:: ZU ERLEDIGENDE AUFGABEN ::
a - Gib aus dem Text über das Forum Natur Brandenburg den Abschnitt von „Nicht eine großstädtische“ bis „Verantwortung gerecht werden.“ wortgetreu wieder.
b - Fasse den Text über das Forum Natur Brandenburg in zwei Sätzen zusammen.

:: VORLIEGENDER TEXT ::
******

Lobbyverband beschwert sich über Naturschutz

Bauern, Jäger, Fischer und Waldbesitzer fordern von der neuen Landesregierung ein radikales Umsteuern

  • Matthias Krauß
  • Lesedauer: 3 Min.
Angeln entspannt, aber der Brandenburger Anglerverband ärgert sich sehr über die Politik der vergangenen Jahre.
Angeln entspannt, aber der Brandenburger Anglerverband ärgert sich sehr über die Politik der vergangenen Jahre.

Brandenburgs Landnutzer fordern von der im Dezember gebildeten Landesregierung ein komplettes Umsteuern in der Umweltpolitik. Die Phase nach dem abgelösten Umweltminister Axel Vogel (Grüne) müsse genutzt werden, um »den Boden zu entrümpeln«, sagte am Montag Gernot Schmidt als Präsident des Forums Natur Brandenburg. Zugleich ist Schmidt Sozialdemokrat und Landrat von Märkisch-Oderland.

Nicht eine großstädtische »Berliner Sicht« dürfe den Ton angeben, sondern Sachverstand und Ortskenntnis der Menschen im ländlichen Raum seien dabei gefragt, sagte Schmidt. Mit Konflikten sollte so umgegangen werden, »dass die Demokratie nicht gefährdet wird«. Als einer der größten Landbesitzer in Brandenburg müsse die Stadt Berlin endlich ihrer Verantwortung gerecht werden.

Auf brandenburgischem Territorium gibt es die Berliner Stadtgüter und Berliner Forsten. »Die wissen gar nicht, welches Potenzial in diesen Flächen liegt«, bedauerte Schmidt. Das Forum Natur ist kein Naturschutzverband, sondern ein Zusammenschluss von Landwirten, Waldbesitzern, Anglern, Jägern und Fischern. Schmidt spricht unumwunden von einem »Lobbyverband« und davon, dass der Koalitionsvertrag von SPD und BSW die Vermutung nahelegt, dass Fehlentwicklungen in der Land- und Umweltpolitik nun korrigiert werden. »Wir stehen dafür bereit.« Schmidt stellte »fachliche Expertisen unserer Mitglieder« in Aussicht.

Zu den »negativen Entwicklungen der letzten Jahre« zählte Schmidt den misslungenen Versuch, ein zeitgemäßes Jagdgesetz für Brandenburg zu verabschieden. Das Umweltministerium habe tragfähige Kompromisse hintertrieben und »eine Politik gegen uns« gemacht, sagte Schmidt. Dies scheine nun beendet zu sein. »Wir stehen zu Windkraft und Sonnenenergie«, unterstrich er. Ausgleichszahlungen müssten dort erfolgen, wo die Beeinträchtigung des Landschaftsbildes dies erfordere. Man dürfe mit dem Geld nicht länger »Spielereien von Naturschutzverbänden« finanzieren.

******

:: BEREITGESTELLTE DATEN ::
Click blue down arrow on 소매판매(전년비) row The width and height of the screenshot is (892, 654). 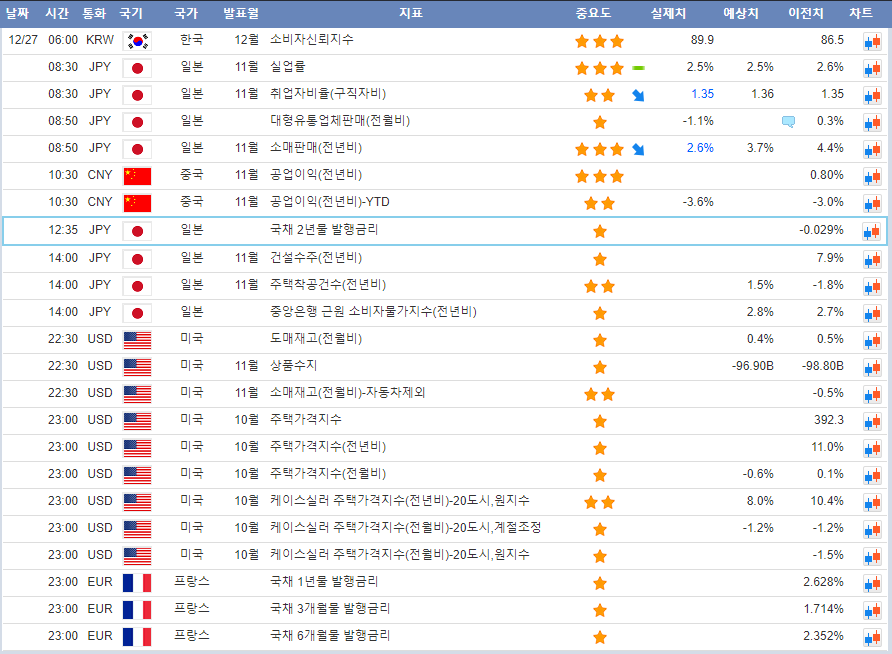pyautogui.click(x=638, y=149)
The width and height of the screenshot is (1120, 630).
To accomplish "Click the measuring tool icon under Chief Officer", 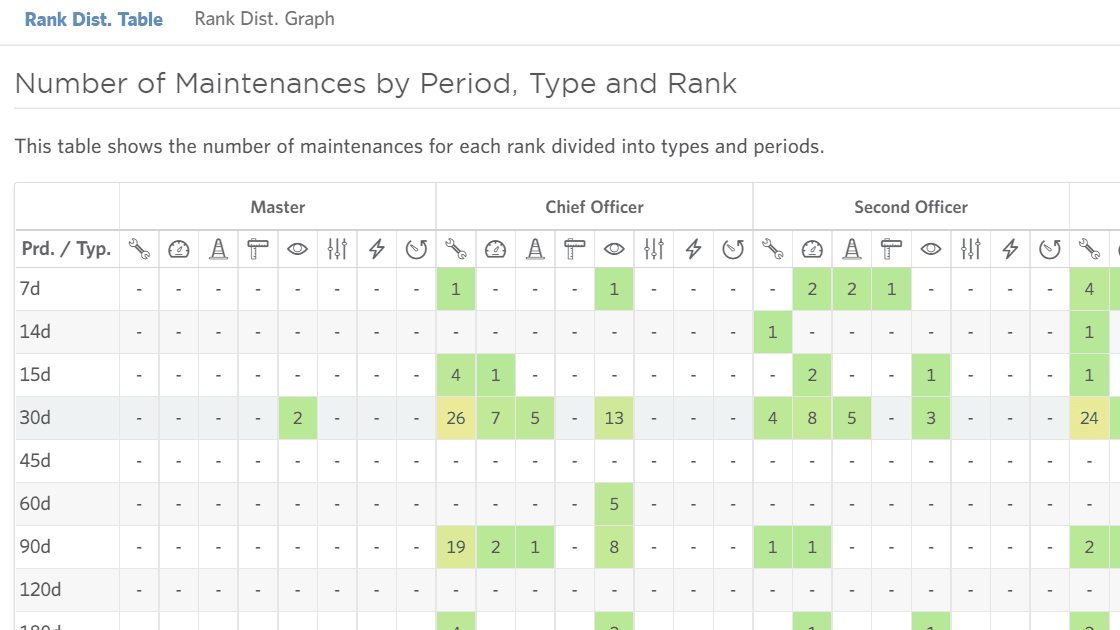I will point(574,249).
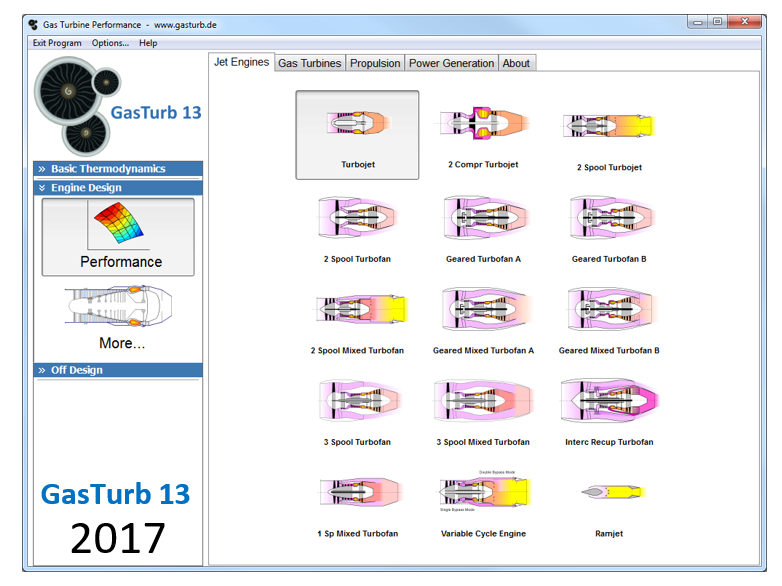Open the Exit Program menu
The height and width of the screenshot is (586, 782).
point(57,43)
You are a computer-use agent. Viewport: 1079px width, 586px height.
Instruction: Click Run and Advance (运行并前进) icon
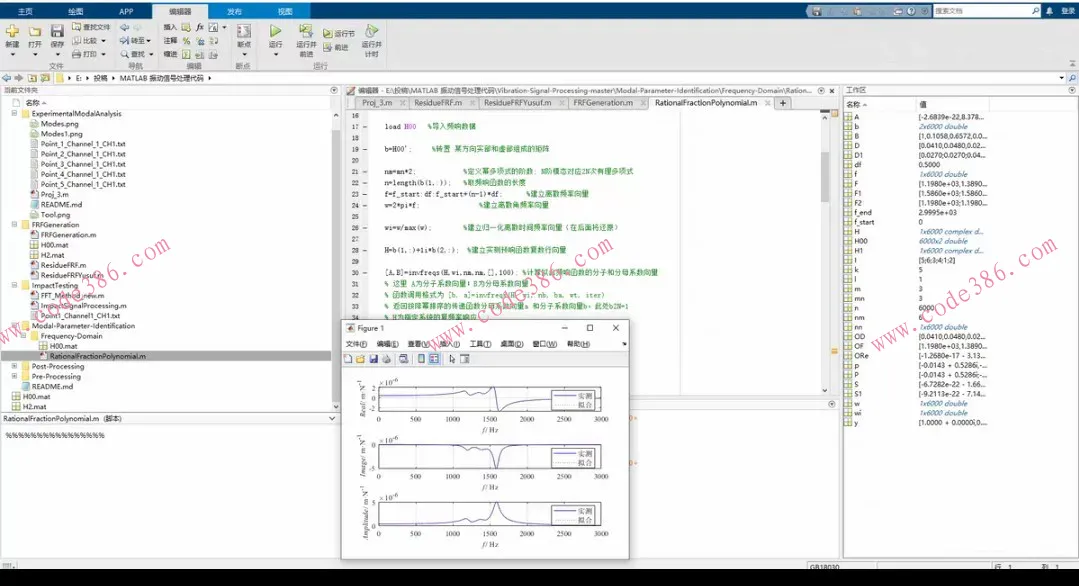(306, 32)
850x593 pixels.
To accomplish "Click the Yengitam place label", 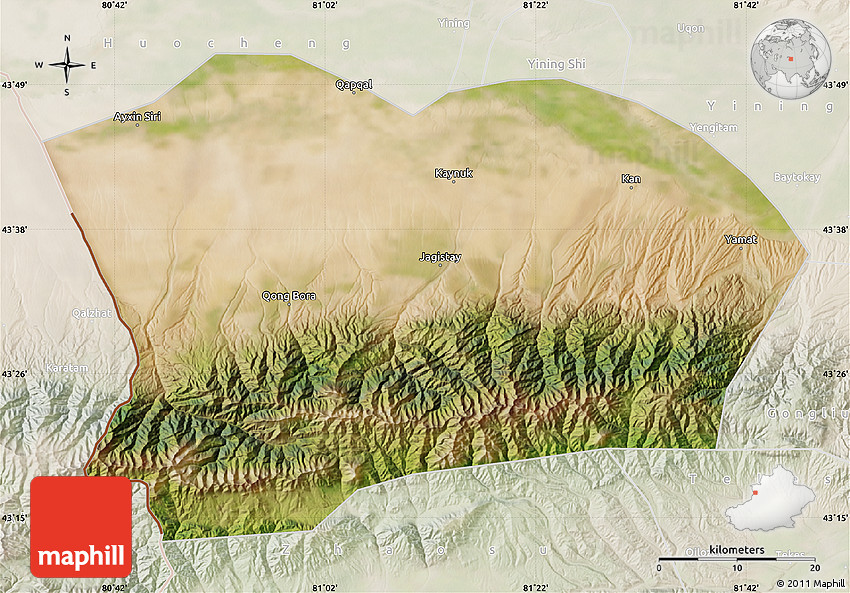I will click(713, 127).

******

:: LÖSUNGEN JE AUFGABE ::
a -
Nicht eine großstädtische »Berliner Sicht« dürfe den Ton angeben, sondern Sachverstand und Ortskenntnis der Menschen im ländlichen Raum seien dabei gefragt, sagte Schmidt. Mit Konflikten sollte so umgegangen werden, »dass die Demokratie nicht gefährdet wird«. Als einer der größten Landbesitzer in Brandenburg müsse die Stadt Berlin endlich ihrer Verantwortung gerecht werden.

b - Das Forum Natur Brandenburg, ein Zusammenschluss von Landwirten, Waldbesitzern, Anglern, Jägern und Fischern, fordert von der im Dezember gebildeten Landesregierung ein komplettes Umsteuern in der Umweltpolitik, wie sein Präsident Gernot Schmidt am Montag sagte. Schmidt zählte den misslungenen Versuch eines zeitgemäßen Jagdgesetzes zu den negativen Entwicklungen der letzten Jahre, bekannte sich zu Windkraft und Sonnenenergie und verlangte, dass Berlin als einer der größten Landbesitzer in Brandenburg seiner Verantwortung gerecht wird.